Budget 2021-2022
|Editorial
A budget is important if it reflects the vision statement of the government and indicates a clear direction to achieve the goals set out in its development plan, as well as presents strategic thinking and concrete decisions to help the country face many of the short- to long-term economic challenges. These include measures to help the economy fight its way out of the difficult international environment, compounded by the uncertainty ushered in by the Covid-19 pandemic. How will Budget 2021-22, to be presented by Finance minister Renganaden Padayachy today, meet these objectives? What are the measures that will be proposed to reignite the engines of growth? Will the excessive budget deficits be brought under control? How will the budget fare in terms of reform delivery – pension and sectoral reforms to generate productivity improvements…? It is along these lines that Budget 2021-2022 will be analyzed.
Following its 2021 Article IV Mission to Mauritius, the IMF highlighted in a statement the challenges facing the Mauritian economy and what needs to be done to restart the engine of growth. ‘In the short-term,’ it stated, ‘accommodative fiscal and monetary stances are appropriate. As the country emerges from the pandemic, fiscal consolidation will be necessary to stabilize public debt, and monetary policy measures will need to be strengthened. During the recovery phase, Mauritius should prioritize support measures to improve the economy’s resilience and competitiveness and accelerate its long-term structural transformation.’
We have so far avoided making hard choices. The reform agenda remains unfinished and critical constraints to economic development have become increasingly evident. It is to be hoped that the budget will reflect a responsible approach to ensure a better future for the country, not one that comes down to a mere listing of projects, but without any strategic thinking and concrete measures to tackle many of the economic challenges facing the country.
In the absence of structures that would have made the economy resilient on its own if it had developed a broader base of production in past years, it is not unusual for governments to inject expenditures in public infrastructure – and in white elephants – to keep up economic activity. The idea rather should be in investments directed to sectors where they will be more productive and sustainable without state support if not in the immediate, at least in the medium term.

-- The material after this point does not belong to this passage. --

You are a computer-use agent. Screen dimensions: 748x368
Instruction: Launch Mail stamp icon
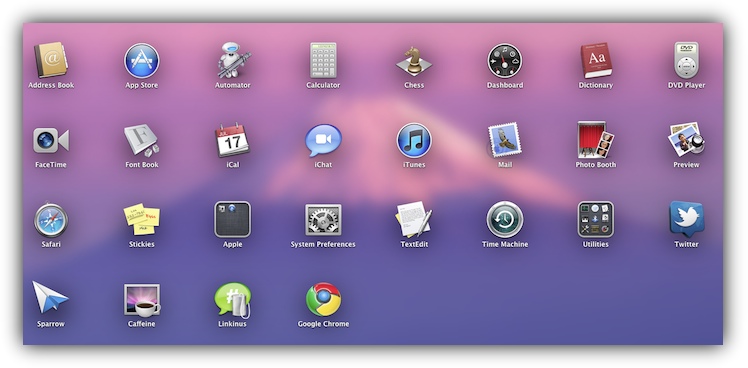click(504, 140)
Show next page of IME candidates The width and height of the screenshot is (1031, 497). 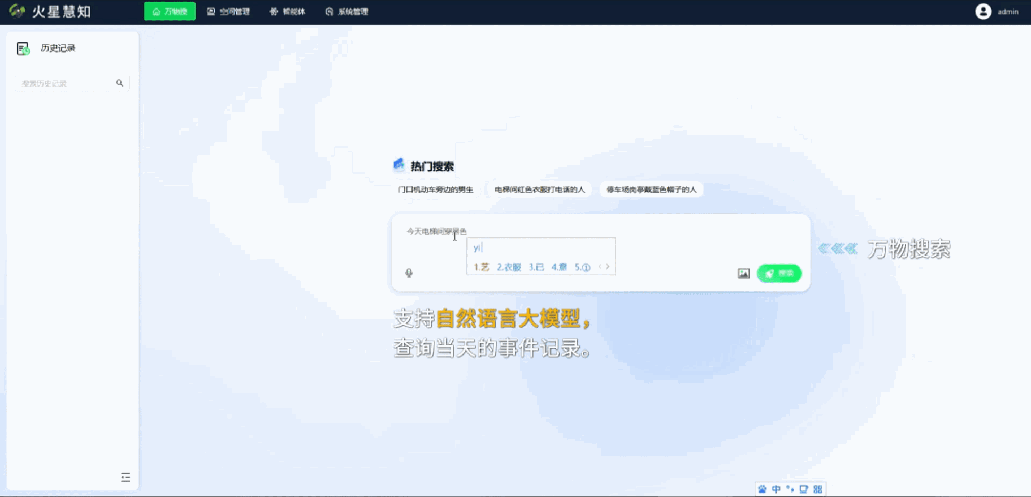[x=608, y=267]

On the other hand, if existing domestic sectors of activity dependent on external markets will take time to recover their past rates of growth, it is to be hoped that the budget will help bring up new sectors of activity which can sustain themselves better than the rest. It means that we have to enlarge the economic base. This would be a more fitting response of the budget to our economic problem than doping, for example, underperforming exporters with “stimulus packages” as it would be envisaged with the MIC.
We could also just as well use the budget as the door-opener to a new class of empowered entrepreneurs, even if the scale at which they will operate at first will not be that big. The seeds of future production potential lie in decisions such as these. A lot of micro-analysis is involved in giving the economy the necessary impulse for turning it around to innovative activities and getting over hurdles which have manifested themselves already.
On the other hand, one expects in the budget measures of support to the ever-suffering middle class, which is contracting and this augurs badly in any country that it happens. There is an urgency to support and empower small businesses such as restaurants, the self-employed, the small planters – all of whom have suffered tremendous setbacks for lack of economic activity during the protracted lockdowns that have curtailed them. Whereas larger businesses such as supermarkets and banks have done much better. In fact there is a need for the budget to cast a more equitable eye over all sectors of economic activity and give the requisite support or incentives that will re-start the engine of economic activity – and lead to their growth. Nothing less than that is likely to lift he country out of the trough it now is in.